After I finished undergrad, I went backpacking with a friend in South America. Before I left I had spoken with Prof Scott Keogh at the ANU about doing a PhD, and the difficulty in getting international scholarships. I was planning on starting the application process after our trip.
While we were backpacking, I got news from Prof. Keogh that the ANU was offering a special, unexpected round of international scholarships. The application deadline was one week after the announcement, so I had to get a PhD application together and submitted quickly. When we arrived in Santa Fe, Venezuela, my time was running out. International scholarships are hard to get, and having such a short window to submit an application meant that the competition would be greatly reduced, so obviously I had to try my best to get mine in.
My friend and I were supposed to go dolphin-watching and island-beach-bumming in Santa Fe. She ended up going by herself, and took my camera. These pictures are all hers, taken while watching the dolphins frolic and relaxing on the beach. Meanwhile, I was trying desperately to get some kind of respectable application together.
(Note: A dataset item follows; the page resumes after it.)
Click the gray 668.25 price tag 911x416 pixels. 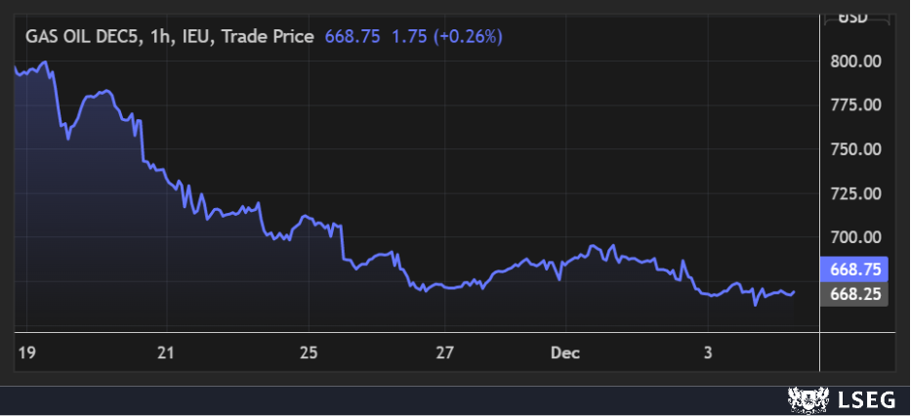click(x=854, y=294)
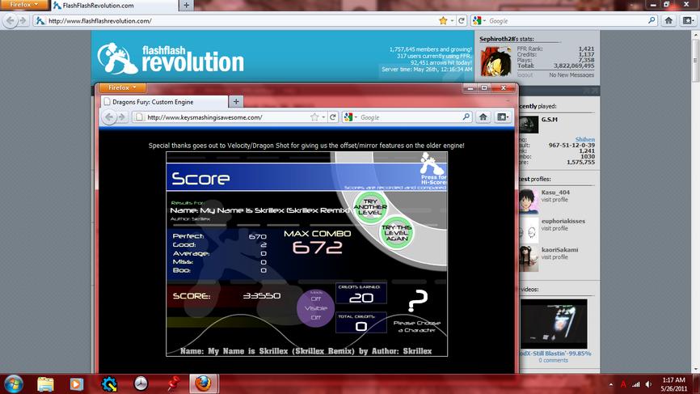Reload the keysmashingisawesome page
Image resolution: width=700 pixels, height=394 pixels.
point(332,117)
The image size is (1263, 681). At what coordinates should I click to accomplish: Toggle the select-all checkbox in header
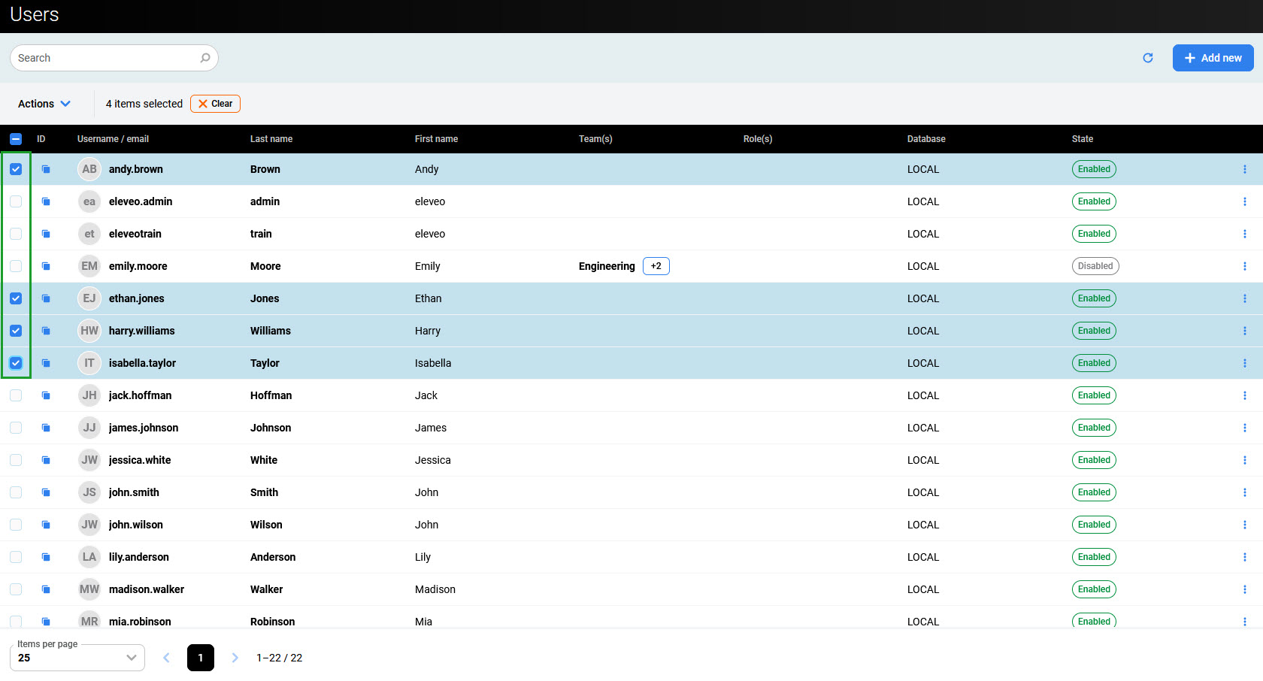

I was frantic. Santa Fe is a small place, with only one Internet cafe. The computers I was on were running Windows 98. They didn't have any version of Microsoft Office on them, instead they had some open source, Spanish word processing program I'd never heard of. I don't even think there was the option to save anything as .doc. I just saved everything as whatever and hoped for the best.
I was e-mailing my parents, getting them to send me transcripts and CVs. Meanwhile, I was trolling through my Sent Mail box to see what bits and pieces I could scrape together from attachments I had previously sent. I was running (and paying for) three computers at once: one for downloading documents from my e-mail to a USB key, one for typing, and one for uploading. The kids who usually used those computers for gaming were not impressed.
Life on the Caribbean is not set-up for the frantic. The Internet cafe closed for a three hour siesta from 11-2, and the tired old lady who ran the place wasn't about to give that up.
I did end up getting an application together on time, with a lot of assistance, support and sympathy from Prof. Keogh and my parents. But I also learned that sometimes you just can't live in the moment, no matter what TV and that hippy from Iowa who makes figurines out of wire to sell to tourists on the beach in Colombia try to teach you.